Why the banks are not, nor ever will be, your friend
When I was a kid, I remember my parents taking me to the local bank to open up a savings account. In those days, I got a little ledger book. Every time I made a deposit, we'd mark it down in my ledger with the date, as well as the total savings. I remember the bankers being very nice, and it felt like they were on your side.
Today, the banks still love to help parents open accounts. They'll even do "generous" things like waive the maintenance fee on accounts below a minimum threshold to get kids money in their coffers. Some banks even have whole programs built to attract kids to open up accounts.
Why? Because when you start 'em young, you can train 'em young.
Your friendly, neighborhood banker?
Banks work very hard at creating a friendly, good-guy persona. But the reality is they're more like greedy leeches than they are good neighbors. And as if charging fees for pretty much everything related to them making money off your money, they also profit big time from selling you financial products.
And when the pressure to sell those products gets too strong, bad things happen to the little guy.
Enter the latest scandal from a big bank, this time Wells Fargo. As The Washington Post reported, "Subject to aggressive sales goals, some two million accounts opened by Wells Fargo workers may have been unauthorized, created without customers' knowledge and 'often racking up fees or other charges,' according to the Consumer Financial Protection Bureau."
Why would they do this?
You want me to do what?
"An investigation by the Los Angeles Times into the sales practices back in 2013 reported that branch managers had to commit to 120 percent of daily numbers and tellers had to come up with at least 100 sales of financial services per quarter. Aggressive sales goals are frequently cited in anonymous employee reviews on Glassdoor.com, a career web site."
People do strange things when they are afraid of losing their jobs. And fear of not hitting sales goals cost some 5,300 employees their job at Wells Fargo, as well as the institution itself a $185 million fine.
Lets you think this is an isolated incident, Jim Pearce, a 30-year veteran in the banking industry writes in Investing Daily: "The scale of the malfeasance was impressive, but I wasn't surprised it happened, given how prevalent this form of compensation has become throughout the entire banking sector. I spent over half of my 30-year career working in the investment departments of several banks, every one of which pressured their branch personnel in similar ways as Wells to sell loans, credit cards and other high margin products."
Pearce continues, "In all these cases the senior management team either knew, or should have known, about the problem long before regulators levies severe fines and other sanctions."
In this case, Wells Fargo executive Carrie Tolstedt, who was in charge of the division that opened all these fraudulent cases, gets to "retire" with a giant bonus to the tune of $124.6 million, as well as the praise of Wells Fargo's CEO John Stumpf , who said she "a standard-bearer of our culture" and "a champion for our customers."

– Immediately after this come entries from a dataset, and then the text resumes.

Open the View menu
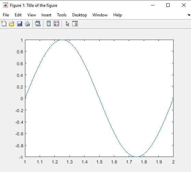191x172 pixels. (32, 15)
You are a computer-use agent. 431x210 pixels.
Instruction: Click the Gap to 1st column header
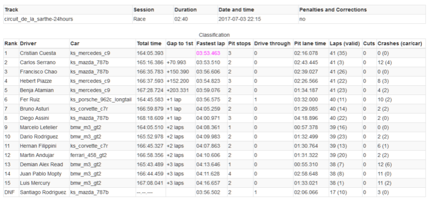pyautogui.click(x=180, y=44)
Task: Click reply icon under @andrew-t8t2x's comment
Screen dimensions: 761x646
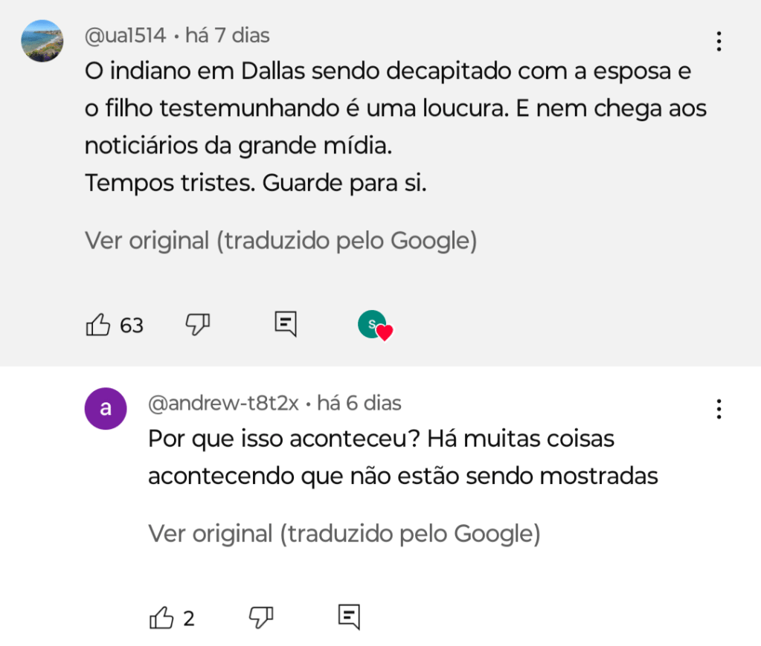Action: pyautogui.click(x=349, y=616)
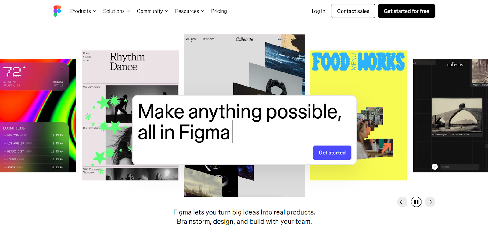Pause the carousel autoplay
The height and width of the screenshot is (232, 488).
pyautogui.click(x=416, y=202)
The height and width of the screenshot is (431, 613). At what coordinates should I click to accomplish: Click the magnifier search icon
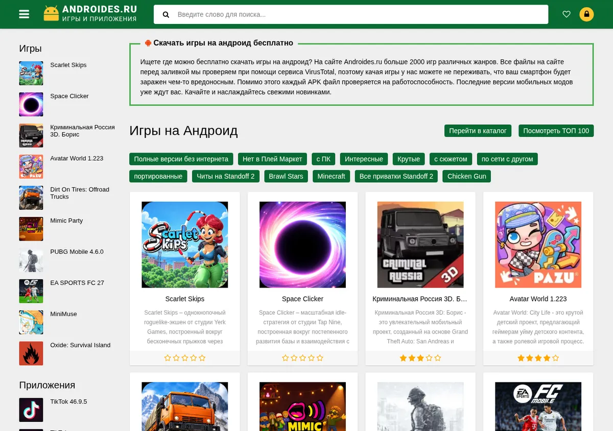click(166, 15)
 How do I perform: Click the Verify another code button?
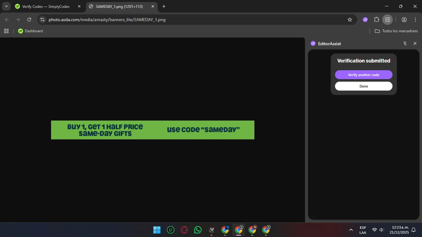(363, 75)
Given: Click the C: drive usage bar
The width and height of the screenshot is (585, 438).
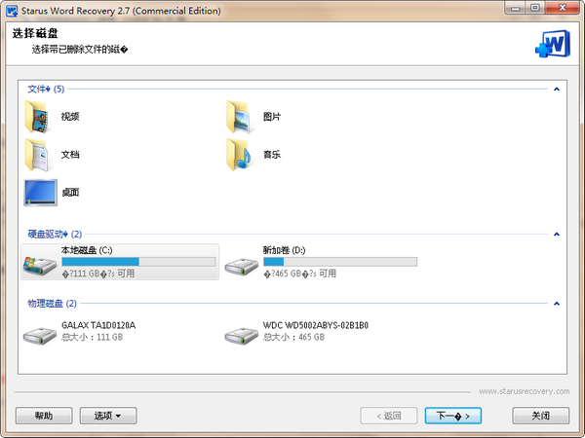Looking at the screenshot, I should pyautogui.click(x=137, y=262).
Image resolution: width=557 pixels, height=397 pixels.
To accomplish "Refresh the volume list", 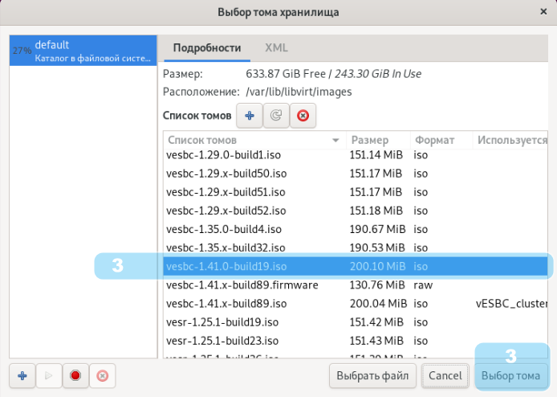I will [x=275, y=117].
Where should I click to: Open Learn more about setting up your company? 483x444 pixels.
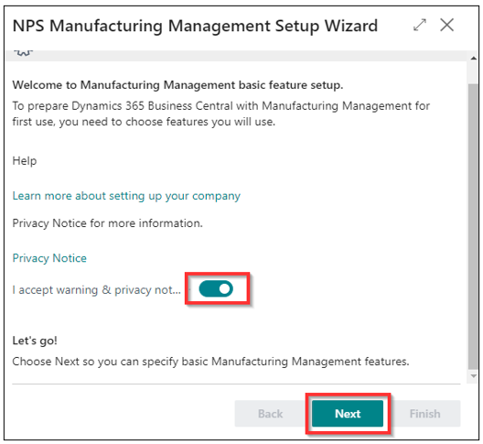126,196
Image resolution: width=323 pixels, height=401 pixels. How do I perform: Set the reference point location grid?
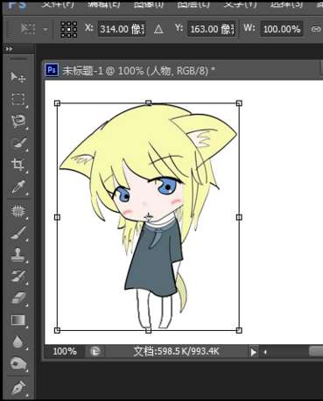point(69,30)
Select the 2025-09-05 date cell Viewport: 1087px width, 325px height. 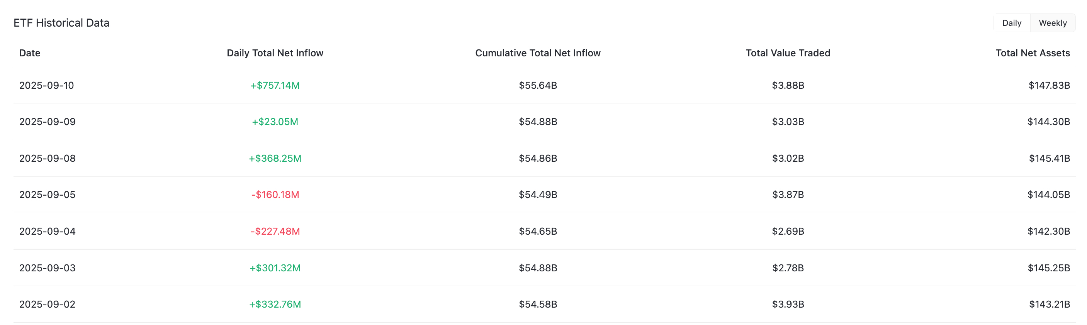tap(47, 195)
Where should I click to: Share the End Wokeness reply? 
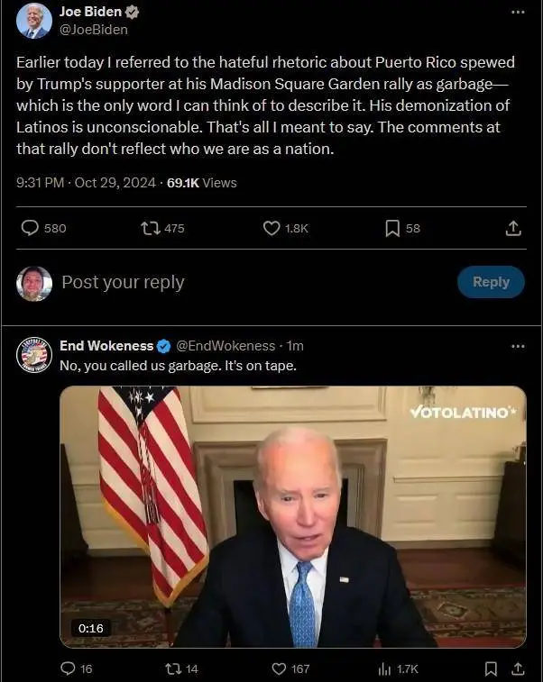[517, 668]
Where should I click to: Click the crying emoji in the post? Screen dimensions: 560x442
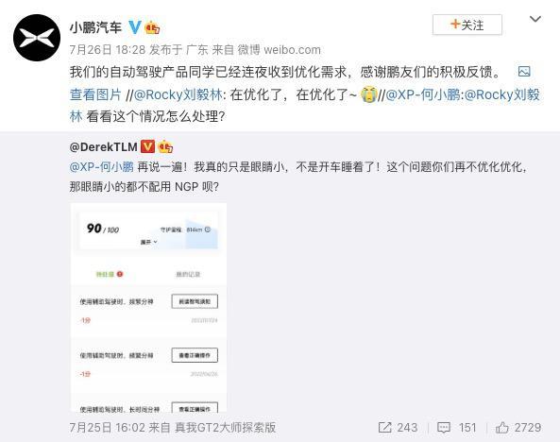(x=368, y=94)
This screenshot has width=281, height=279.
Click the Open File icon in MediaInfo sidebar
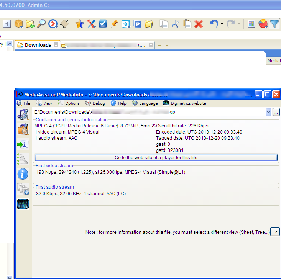(x=23, y=114)
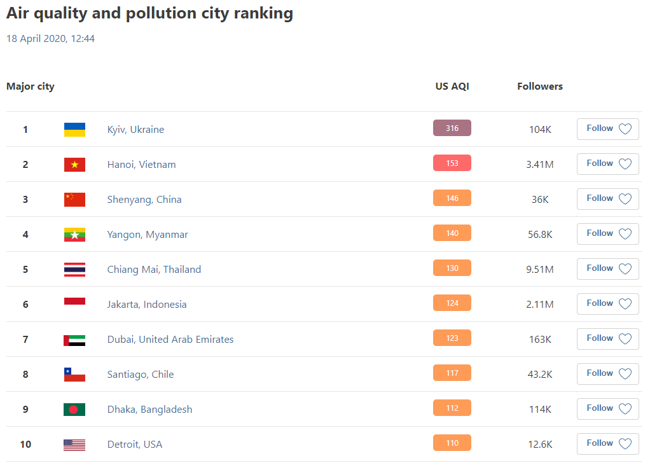The width and height of the screenshot is (650, 463).
Task: Click the USA flag next to Detroit
Action: point(74,445)

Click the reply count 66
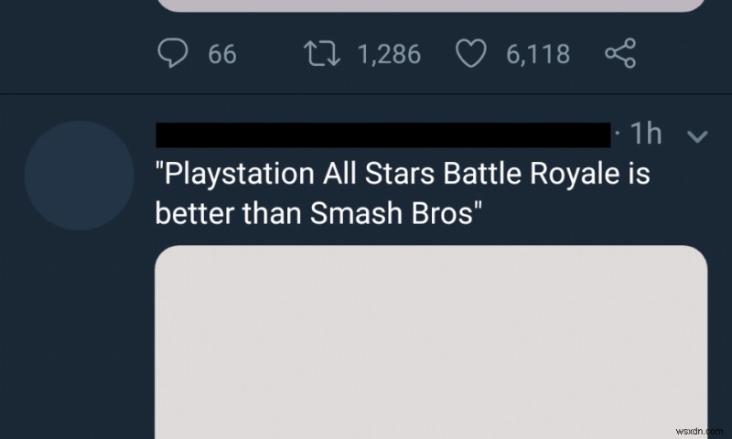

If that's the case, I'd hate to see what the bad apples look like at Wells Fargo.
Par for the banking course
Of course, none of this should be surprising news to those who have paid attention to the banking industry over the last decade or more. I've written plenty about other bank scandals, such as Barclays manipulating LIBOR in 2012. As I wrote then, "Barclays has tried to sweep this incident under the rug by settling with British and U.S. authorities to the sum of $453 million. But this scandal is only growing." Of course, today, you'd be hard pressed if the average person remembered or even knew about this.
Most likely, people will forget about this Wells Fargo scandal in another four years time.
All this should come as no surprise. As I also wrote, "Money may not be everything, but it is important. Integrity, on the other hand, is everything. And money is a great barometer of people's integrity. When a lot of money is on the line, people will start to do unexpected things. Money often reveals who we really are."
Money has revealed the banks for what they are: greedy institutions that will do anything to get more of your money, even lie, cheat, and steal.
Yet, billions of people hand their money over to them each day.
How's that knife in your back feel?
It reminds me of the famous line from Shakespeare's "Julius Caesar." As Caesar is being stabbed to death by the Roman Senate, he looks at his "friend" Brutus, and proclaims, "Et tu, Brute?"
So, what's the moral of the story?
Banks never have, and never will have, your best interest in mind-but they want you to think that way. They want you to believe they are your friends. Just take a look at their advertising.
Rather, they are institutions made to sell financial products like loans, credit cards, mutual funds, and more. Their financial advisors are not advisors at all. They are salespeople. And like Brutus, they will stab you in the back when they get the chance.
It's time to up your financial education
Today, more than ever, it pays to know that the financial cards are often stacked against you. And it pays even more to know how to play the game of money on your own.
Today, more than ever, you must increase your financial intelligence. If you don't, you'll be sold down the river before you know it by a banker with a smile and his fingers crossed.
And never, never forget that the banks are not your friends.